• YOUR TASK: Among the lines below, keep only those from the one containing "Task: Follow the United Kingdom link" through the one containing "Screen dimensions: 749x717", and reproduce them exactly.

• TASK INPUTS:

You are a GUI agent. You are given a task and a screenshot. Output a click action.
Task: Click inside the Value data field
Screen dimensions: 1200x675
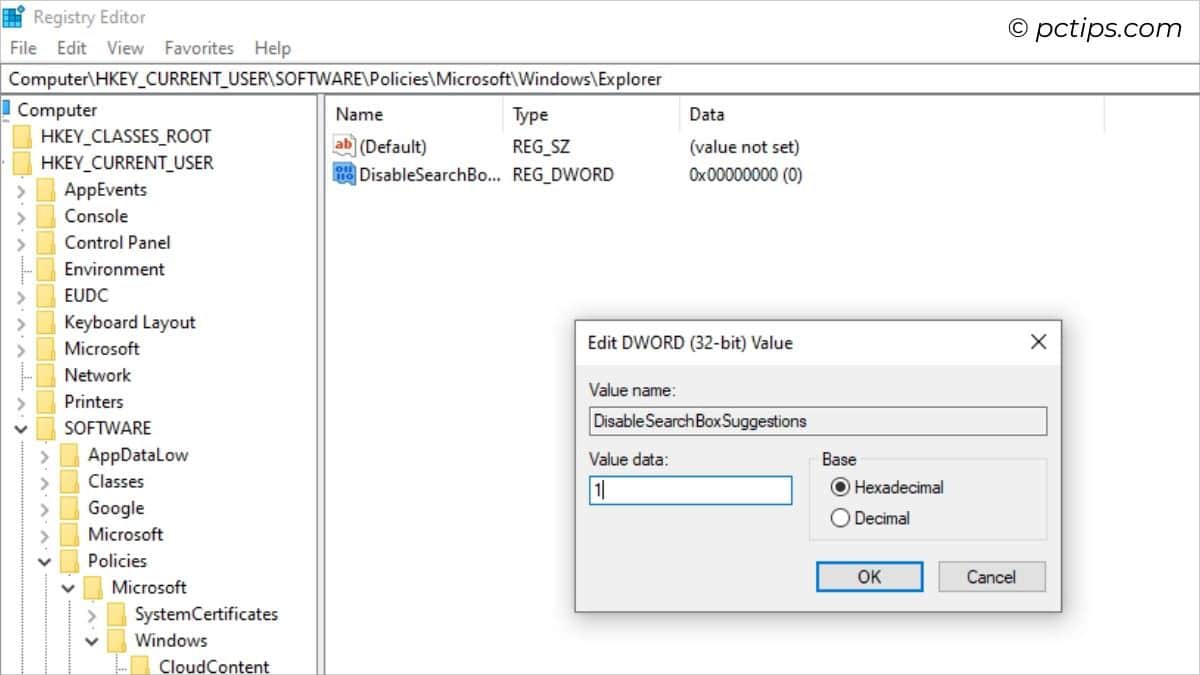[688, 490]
--
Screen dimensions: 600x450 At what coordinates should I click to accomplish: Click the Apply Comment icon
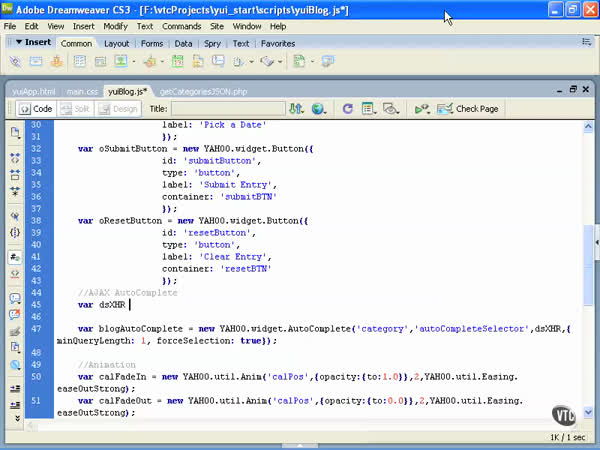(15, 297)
* * *
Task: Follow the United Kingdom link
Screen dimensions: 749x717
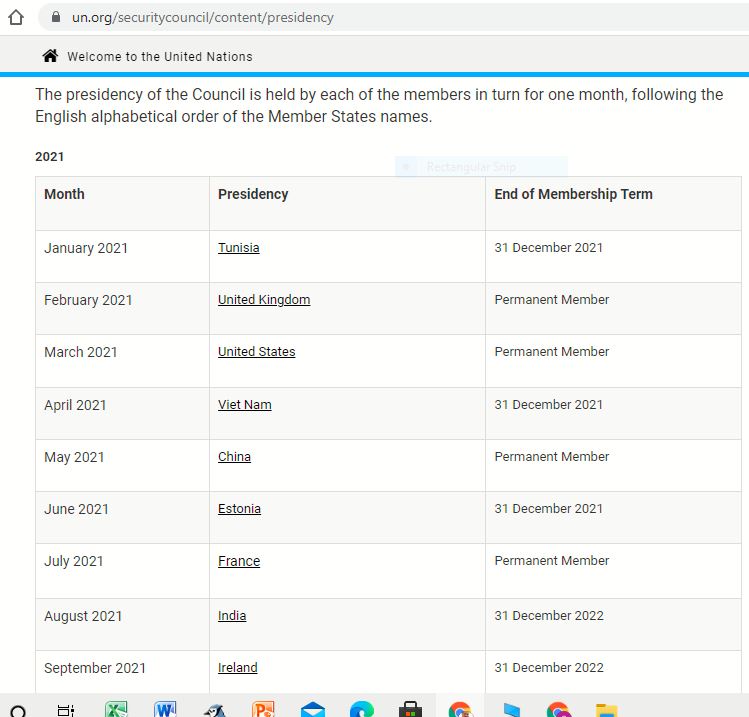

• FINISHED TASK:
Task: Follow the United Kingdom link
Screen dimensions: 749x717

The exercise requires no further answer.